Single by Ninja Sex Party

from the album Cool Patrol
- Released: June 25, 2018
- Studio: Various Palmquist Studios; (Los Angeles, California); Santa Monica Recordings; (Santa Monica, California);
- Genre: Power ballad; comedy rock;
- Length: 4:34
- Label: Self-released
- Songwriters: Dan Avidan; Brian Wecht; Jim Roach;
- Producer: Jim Roach

Ninja Sex Party singles chronology
| "Orgy for One" (2018) | "Danny Don't You Know" (2018) |  |

= Danny Don't You Know =

"Danny Don't You Know" is a song by American musical comedy duo Ninja Sex Party. It was released as a single along with a music video on June 25, 2018, and was later featured on their sixth studio album Cool Patrol, released on August 17, 2018.
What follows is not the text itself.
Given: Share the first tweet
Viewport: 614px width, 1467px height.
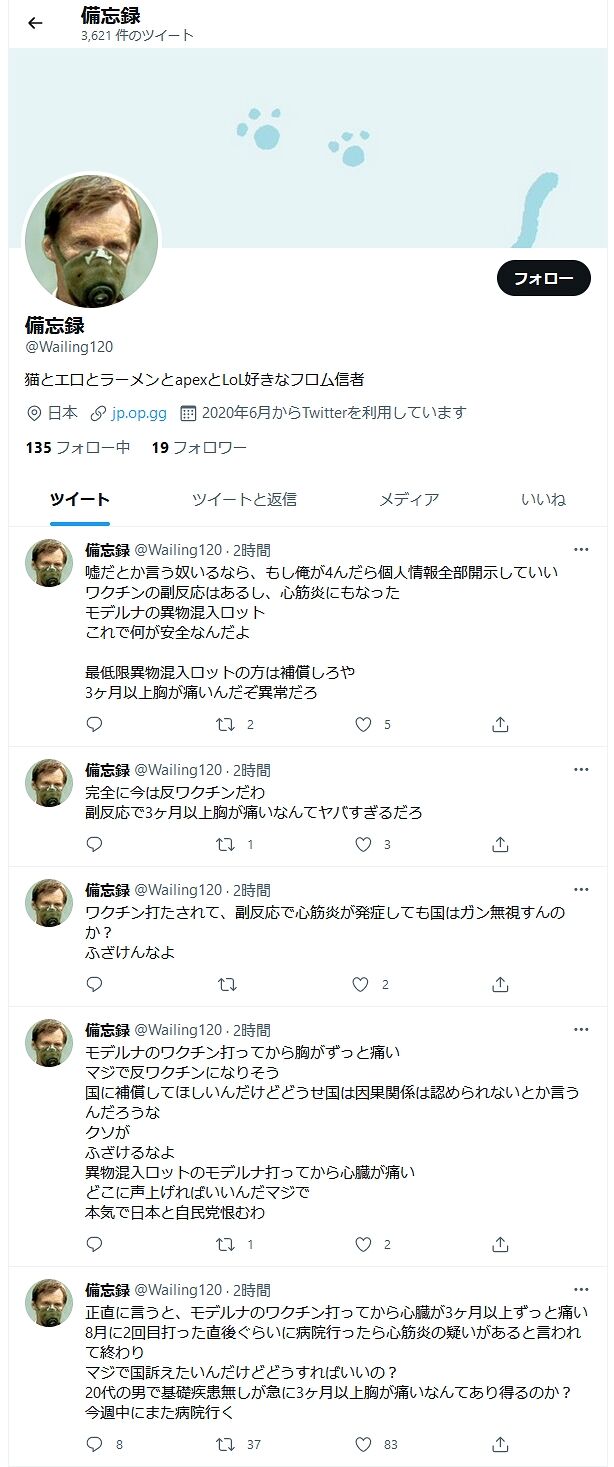Looking at the screenshot, I should click(x=501, y=725).

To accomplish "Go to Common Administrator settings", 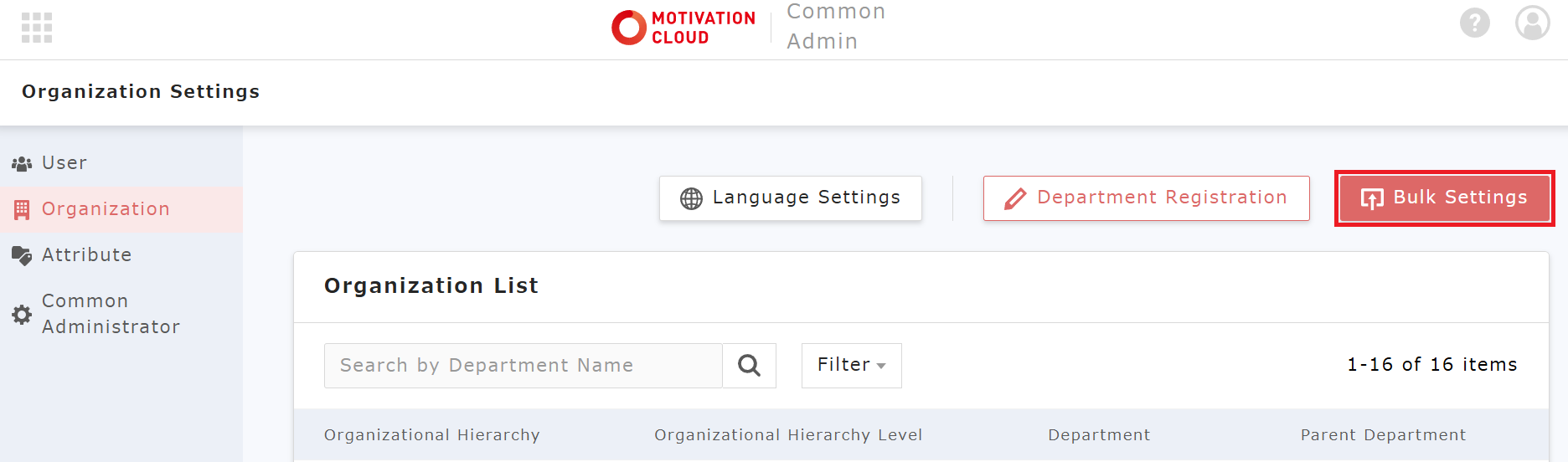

Written by band members Dan Avidan and Brian Wecht as well as producer Jim Roach, the song is a power ballad based on Avidan's life, and tells the story of a young, troubled Danny Sexbang being visited by his older self, who convinces him of his worth and tells him of all the good things awaiting him in the future. The music video, which became the #1 trending video on YouTube when released, features Finn Wolfhard as the young Danny. The band called "Danny Don't You Know" their "favorite-ever song", both musically and as a video.

== Music video ==
The music video was released on YouTube on June 25, 2018. Finn Wolfhard, a friend of Avidan since he had appeared on Avidan's web show Game Grumps in January 2017 and a fan of the band, was featured as a younger Danny Sexbang, with small appearances by Arin Hanson, Nathan Sharp, Markiplier, Pamela Horton, Tupper Ware Remix Party, Lasercorn, Mica Burton and former Game Grumps editor Kevin Abernathy.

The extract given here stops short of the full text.